EXERCISE :: After locating the line that contains "Image resolution: width=1200" in the records below, write out exactly that line and each line after it through the one that contains "Open the Search view in activity bar", and nothing else.

DATASET EXCERPTS ::

--

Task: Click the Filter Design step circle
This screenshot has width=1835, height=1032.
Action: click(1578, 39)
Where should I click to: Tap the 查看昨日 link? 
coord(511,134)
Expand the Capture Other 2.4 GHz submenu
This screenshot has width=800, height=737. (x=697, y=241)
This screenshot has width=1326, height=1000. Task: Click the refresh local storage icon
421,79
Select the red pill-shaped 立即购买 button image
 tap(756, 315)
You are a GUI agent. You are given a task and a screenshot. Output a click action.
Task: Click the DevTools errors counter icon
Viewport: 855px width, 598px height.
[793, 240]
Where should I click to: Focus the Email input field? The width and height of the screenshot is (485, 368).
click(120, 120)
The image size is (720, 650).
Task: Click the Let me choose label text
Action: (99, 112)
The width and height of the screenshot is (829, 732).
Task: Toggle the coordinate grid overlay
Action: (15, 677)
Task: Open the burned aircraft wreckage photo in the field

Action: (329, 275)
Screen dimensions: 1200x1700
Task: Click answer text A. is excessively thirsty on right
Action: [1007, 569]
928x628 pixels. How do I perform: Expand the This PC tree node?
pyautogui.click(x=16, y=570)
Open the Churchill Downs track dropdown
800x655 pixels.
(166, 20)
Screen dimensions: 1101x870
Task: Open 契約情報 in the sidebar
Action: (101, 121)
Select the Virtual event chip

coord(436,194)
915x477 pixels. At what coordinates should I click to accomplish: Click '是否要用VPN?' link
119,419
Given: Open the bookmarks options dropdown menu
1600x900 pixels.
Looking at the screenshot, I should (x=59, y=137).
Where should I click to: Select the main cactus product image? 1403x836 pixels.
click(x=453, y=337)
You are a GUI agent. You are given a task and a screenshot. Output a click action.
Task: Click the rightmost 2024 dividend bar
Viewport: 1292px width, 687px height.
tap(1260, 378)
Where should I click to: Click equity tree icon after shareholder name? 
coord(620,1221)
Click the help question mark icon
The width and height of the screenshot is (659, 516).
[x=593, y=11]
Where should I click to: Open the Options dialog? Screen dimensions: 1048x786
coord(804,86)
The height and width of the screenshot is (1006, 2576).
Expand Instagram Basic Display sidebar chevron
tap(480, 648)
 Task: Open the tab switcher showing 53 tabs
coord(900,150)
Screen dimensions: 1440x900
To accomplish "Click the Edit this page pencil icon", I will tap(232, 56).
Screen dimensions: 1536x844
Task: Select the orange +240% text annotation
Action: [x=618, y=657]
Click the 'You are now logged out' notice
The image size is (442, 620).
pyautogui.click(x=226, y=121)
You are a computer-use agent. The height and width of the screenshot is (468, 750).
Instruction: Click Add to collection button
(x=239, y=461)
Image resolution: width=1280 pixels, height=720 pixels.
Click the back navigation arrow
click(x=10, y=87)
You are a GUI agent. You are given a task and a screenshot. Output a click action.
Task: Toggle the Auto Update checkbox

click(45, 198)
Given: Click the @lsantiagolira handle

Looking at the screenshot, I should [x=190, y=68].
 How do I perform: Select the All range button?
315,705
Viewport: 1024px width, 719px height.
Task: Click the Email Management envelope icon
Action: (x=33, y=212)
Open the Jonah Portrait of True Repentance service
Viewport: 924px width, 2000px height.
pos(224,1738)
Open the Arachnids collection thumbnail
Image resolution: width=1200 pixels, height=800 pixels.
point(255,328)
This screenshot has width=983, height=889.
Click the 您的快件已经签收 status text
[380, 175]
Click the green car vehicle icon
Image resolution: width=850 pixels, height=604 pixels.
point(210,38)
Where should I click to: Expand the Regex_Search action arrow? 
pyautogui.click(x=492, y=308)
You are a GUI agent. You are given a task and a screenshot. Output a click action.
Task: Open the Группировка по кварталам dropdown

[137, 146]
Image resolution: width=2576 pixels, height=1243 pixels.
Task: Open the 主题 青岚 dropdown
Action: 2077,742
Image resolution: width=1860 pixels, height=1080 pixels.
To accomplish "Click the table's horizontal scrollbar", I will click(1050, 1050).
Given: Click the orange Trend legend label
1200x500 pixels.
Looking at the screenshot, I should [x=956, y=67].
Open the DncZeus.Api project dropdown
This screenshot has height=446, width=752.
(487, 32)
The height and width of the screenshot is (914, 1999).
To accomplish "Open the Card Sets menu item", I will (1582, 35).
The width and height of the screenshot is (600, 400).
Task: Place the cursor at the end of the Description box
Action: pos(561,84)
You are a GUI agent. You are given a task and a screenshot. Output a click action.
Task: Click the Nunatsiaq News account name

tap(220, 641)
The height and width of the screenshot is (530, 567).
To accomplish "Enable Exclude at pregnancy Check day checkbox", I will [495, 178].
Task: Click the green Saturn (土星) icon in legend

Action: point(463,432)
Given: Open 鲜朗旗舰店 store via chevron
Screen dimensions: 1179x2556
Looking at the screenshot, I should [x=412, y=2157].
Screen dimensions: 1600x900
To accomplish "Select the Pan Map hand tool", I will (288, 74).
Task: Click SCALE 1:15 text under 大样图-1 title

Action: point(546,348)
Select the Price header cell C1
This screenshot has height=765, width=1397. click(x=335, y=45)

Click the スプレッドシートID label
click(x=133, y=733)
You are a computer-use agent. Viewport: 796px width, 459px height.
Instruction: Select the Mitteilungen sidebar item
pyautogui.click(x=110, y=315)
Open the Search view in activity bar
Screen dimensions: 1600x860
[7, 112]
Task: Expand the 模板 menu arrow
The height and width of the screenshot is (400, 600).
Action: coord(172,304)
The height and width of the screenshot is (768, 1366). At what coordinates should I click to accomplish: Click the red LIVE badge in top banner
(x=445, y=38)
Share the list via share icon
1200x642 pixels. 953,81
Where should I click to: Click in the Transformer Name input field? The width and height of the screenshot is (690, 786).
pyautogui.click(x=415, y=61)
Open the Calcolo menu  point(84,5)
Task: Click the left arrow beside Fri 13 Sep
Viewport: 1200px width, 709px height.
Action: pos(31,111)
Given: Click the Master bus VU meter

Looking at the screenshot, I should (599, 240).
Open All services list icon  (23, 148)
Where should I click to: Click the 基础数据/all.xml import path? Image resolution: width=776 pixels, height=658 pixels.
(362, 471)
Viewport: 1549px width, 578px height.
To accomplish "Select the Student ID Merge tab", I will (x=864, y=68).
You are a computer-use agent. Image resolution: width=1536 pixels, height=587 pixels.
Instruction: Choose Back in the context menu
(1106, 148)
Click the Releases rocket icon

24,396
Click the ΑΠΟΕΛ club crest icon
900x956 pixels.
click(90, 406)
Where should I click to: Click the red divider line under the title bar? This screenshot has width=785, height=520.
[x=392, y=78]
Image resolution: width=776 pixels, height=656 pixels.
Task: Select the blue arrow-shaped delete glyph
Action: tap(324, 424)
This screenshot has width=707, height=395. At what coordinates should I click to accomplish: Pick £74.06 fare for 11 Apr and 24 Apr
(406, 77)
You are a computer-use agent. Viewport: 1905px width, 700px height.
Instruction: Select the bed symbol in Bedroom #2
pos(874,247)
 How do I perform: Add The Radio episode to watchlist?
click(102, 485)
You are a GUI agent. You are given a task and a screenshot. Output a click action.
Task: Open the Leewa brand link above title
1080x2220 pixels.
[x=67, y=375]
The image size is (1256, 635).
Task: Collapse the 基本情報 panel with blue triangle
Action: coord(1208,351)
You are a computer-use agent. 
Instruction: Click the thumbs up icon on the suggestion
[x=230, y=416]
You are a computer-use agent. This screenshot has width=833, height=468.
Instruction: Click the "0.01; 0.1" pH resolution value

--

EXERCISE OUTPUT ::
Image resolution: width=1200 pixels, height=800 pixels.
point(255,328)
This screenshot has width=983, height=889.
Click the 您的快件已经签收 status text
[380, 175]
Click the green car vehicle icon
Image resolution: width=850 pixels, height=604 pixels.
point(210,38)
Where should I click to: Expand the Regex_Search action arrow? 
pyautogui.click(x=492, y=308)
You are a GUI agent. You are given a task and a screenshot. Output a click action.
Task: Open the Группировка по кварталам dropdown

[137, 146]
Image resolution: width=2576 pixels, height=1243 pixels.
Task: Open the 主题 青岚 dropdown
Action: 2077,742
Image resolution: width=1860 pixels, height=1080 pixels.
To accomplish "Click the table's horizontal scrollbar", I will click(1050, 1050).
Given: Click the orange Trend legend label
1200x500 pixels.
Looking at the screenshot, I should [x=956, y=67].
Open the DncZeus.Api project dropdown
This screenshot has height=446, width=752.
(487, 32)
The height and width of the screenshot is (914, 1999).
To accomplish "Open the Card Sets menu item", I will (1582, 35).
The width and height of the screenshot is (600, 400).
Task: Place the cursor at the end of the Description box
Action: pos(561,84)
You are a GUI agent. You are given a task and a screenshot. Output a click action.
Task: Click the Nunatsiaq News account name

tap(220, 641)
The height and width of the screenshot is (530, 567).
To accomplish "Enable Exclude at pregnancy Check day checkbox", I will [495, 178].
Task: Click the green Saturn (土星) icon in legend

Action: point(463,432)
Given: Open 鲜朗旗舰店 store via chevron
Screen dimensions: 1179x2556
Looking at the screenshot, I should [x=412, y=2157].
Screen dimensions: 1600x900
To accomplish "Select the Pan Map hand tool", I will (288, 74).
Task: Click SCALE 1:15 text under 大样图-1 title

Action: point(546,348)
Select the Price header cell C1
This screenshot has height=765, width=1397. click(x=335, y=45)

Click the スプレッドシートID label
click(x=133, y=733)
You are a computer-use agent. Viewport: 796px width, 459px height.
Instruction: Select the Mitteilungen sidebar item
pyautogui.click(x=110, y=315)
Open the Search view in activity bar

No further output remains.